La Prensa 09/12/2020

Tras tres años de recesión económica, el sistema financiero nacional sigue reduciendo su nivel de bancarización. Los datos del Banco Central de Nicaragua revelan que entre enero y septiembre de este año han cerrado 29 sucursales y ventanillas, lo que suma un total de 140 desde la crisis del 2018.

Esto sin duda distanció los servicios bancarios en algunos puntos del país, lo que afecta a la población, sobre todo aquella que no tiene acceso a internet y que difícilmente hará uso de la aplicación de banca en línea, señalan economistas.

Según información del máximo emisor, el nivel de bancarización en Nicaragua está por debajo del nivel alcanzado en el 2016, cuando se registraban 589 sucursales y ventanillas.

Y es que desde el 2018, el sistema financiero ha sacudido por todos lados, primero con la fuga masiva de depósitos que se logró controlar a inicios de este año, luego con la contracción del créditos, el deterioro progresivo de la cartera en riesgo y mora, a lo que se suma la reducción del nivel de bancarización.

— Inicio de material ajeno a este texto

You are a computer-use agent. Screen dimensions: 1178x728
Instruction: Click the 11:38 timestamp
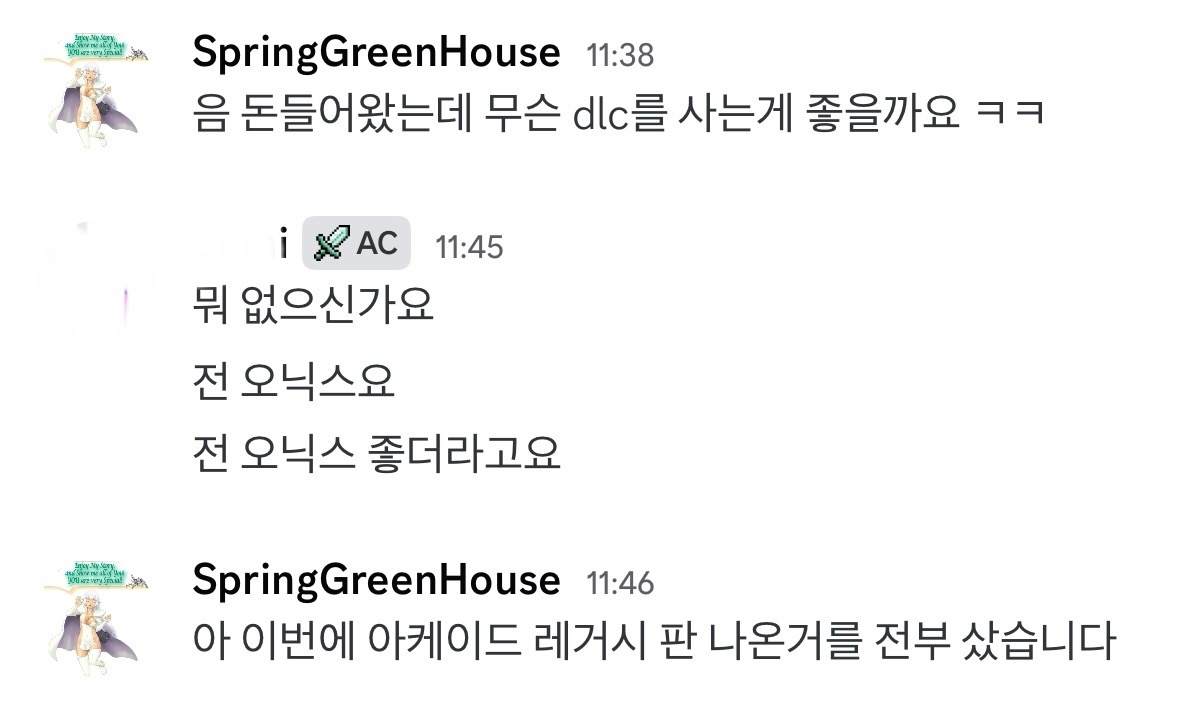(x=620, y=54)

Desde la crisis sociopolítica el sistema financiero ha clausurado 140 sucursales y ventanillas, lo que evidencia el nivel de afectación del sector.

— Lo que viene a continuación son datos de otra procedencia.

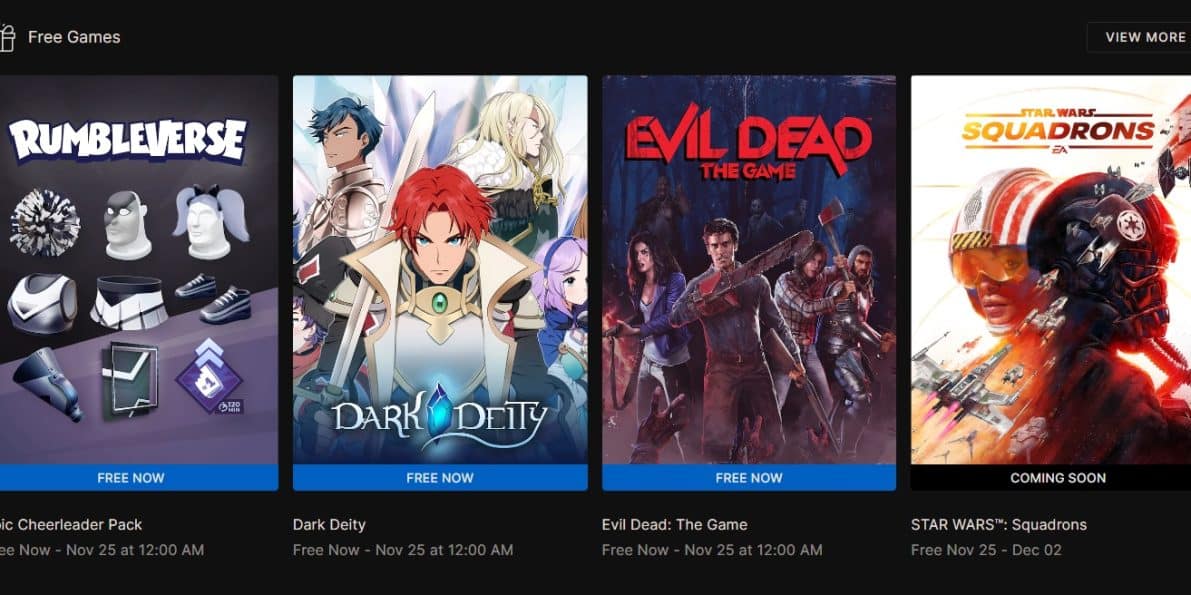This screenshot has width=1191, height=595.
Task: Click the Free Now banner under Dark Deity
Action: click(440, 478)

Los datos del BCN indican que hasta abril del 2018 funcionaban 612 sucursales y ventanillas bancarias en todo el país, que empleaban a 11,484 trabajadores. De estas, 267 estaban ubicadas en Managua y 345 en los departamentos, lo que estaba ayudando a Nicaragua a reducir su brecha en cuanto a bancarización, una de las más bajas en América Latina. (Vea infografía)

Sin embargo, 30 meses después del estallido de la crisis sociopolítica, esa capacidad de atención a la población hasta septiembre de este año se redujo a 472 sucursales y ventanillas, de las cuales 200 están en Managua (67 menos) y 272 en los departamentos (73 menos).

El economista Luis Murillo, señala que la reducción de las sucursales y ventanillas se debe a la merma en la actividad bancaria.

“El país ya lleva tres años de recesión, eso ha afectado el consumo, y por consiguiente la actividad bancaria se ha enfriado, entonces por eso están disminuyendo las sucursales bancarias y esto afecta a los usuarios, porque aunque ahora se usa la banca en línea,  no todos hacen uso de este sistema”, dijo Murillo.

Bancos ganan menos

Por su parte el sociólogo y economista Óscar René Vargas manifestó que esto sucede porque la ganancia de los bancos ha mermado.

“El cierre de los bancos se da en primera instancia porque las ganancias se les ha caído, porque tienen exceso de liquidez y no colocan este dinero porque no encuentran a personas sujetas de crédito y también porque temen que se vuelva a dar otra fuga de depósitos”, dijo Vargas.

Por otra parte Vargas expresó que esto perjudica a la población, puesto que ahora para hacer sus gestiones bancarias, deben movilizarse más largo y están más expuesta a robos.

Pero además con el cierre de sucursales y ventanillas también ha aumentado el desempleo en el sector. Los mismos números del máximo emisor indican que solo este año se han perdido 475 empleos, pero desde la crisis política se acumula una pérdida de 2,679 empleos.

Cartera de crédito

La crisis del sector financiero también se refleja en el deterioro de la calidad de la cartera de crédito. Datos de la Superintendencia de Bancos y Otras Instituciones Financieras (Siboif) indican que hasta octubre el indicador de cartera en riesgo alcanzó un 16.9 por ciento, cuando hace tres años se ubicaba en 2.7 por ciento.

Otro signo de desmejoría se observa en el índice de mora. Este alcanzó el 3.2 por ciento hasta octubre. Antes de la crisis política y sanitaria, la cartera en mora era del 1 por ciento.